Retype the listing below exactly, pictures removed.

##########

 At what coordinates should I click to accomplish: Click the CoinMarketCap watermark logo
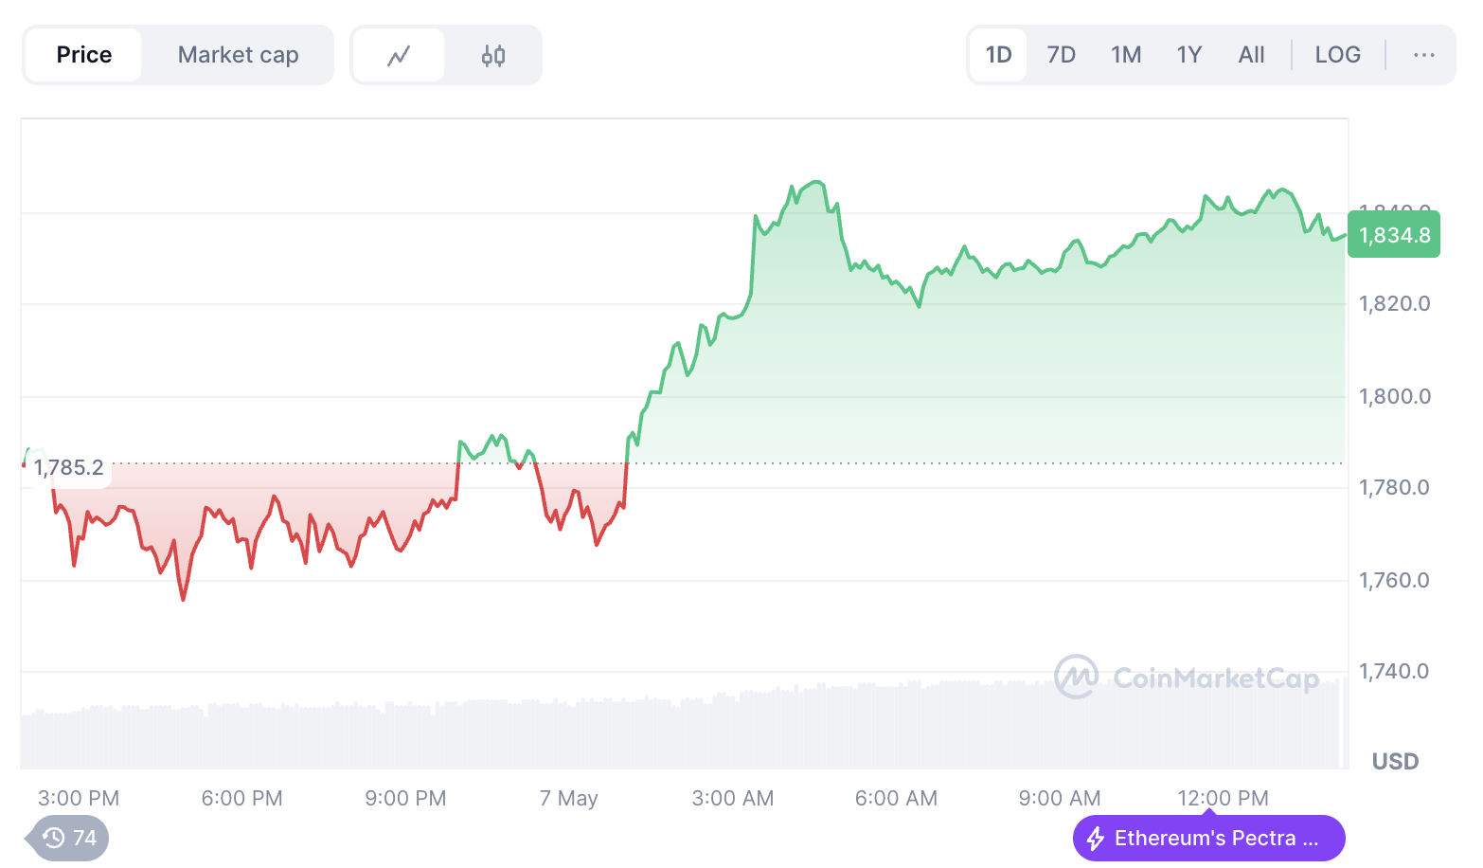1076,677
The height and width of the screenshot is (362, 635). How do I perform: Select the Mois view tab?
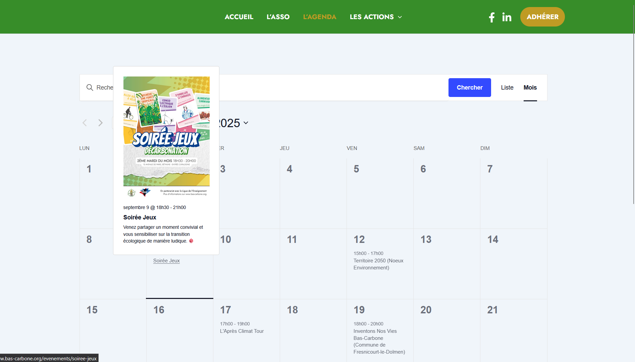(530, 88)
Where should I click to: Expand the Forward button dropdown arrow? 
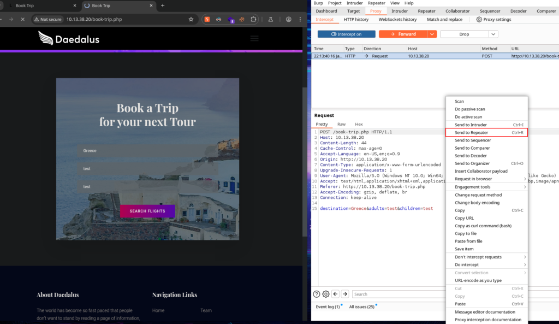(x=432, y=34)
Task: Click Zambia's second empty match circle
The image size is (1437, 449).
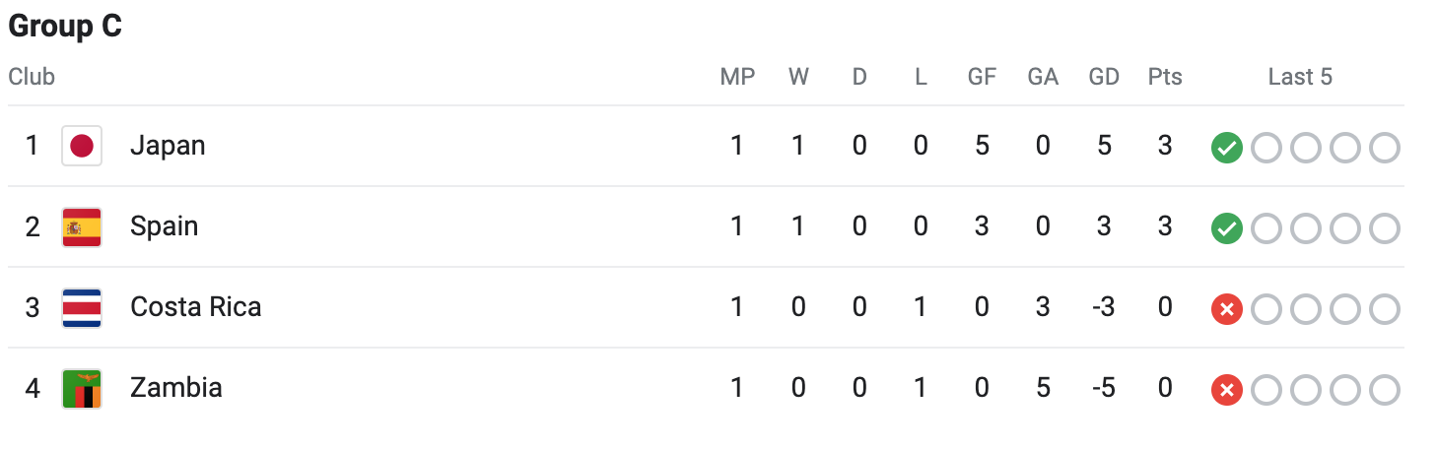Action: click(1305, 391)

##########

Answer box:
 At what coordinates should I click to accomplish: Click the CoinMarketCap watermark logo
1076,677
The height and width of the screenshot is (362, 635). How do I perform: Select the Mois view tab?
(530, 88)
Where should I click to: Expand the Forward button dropdown arrow? 
(x=432, y=34)
Task: Click Zambia's second empty match circle
The image size is (1437, 449).
Action: click(1305, 391)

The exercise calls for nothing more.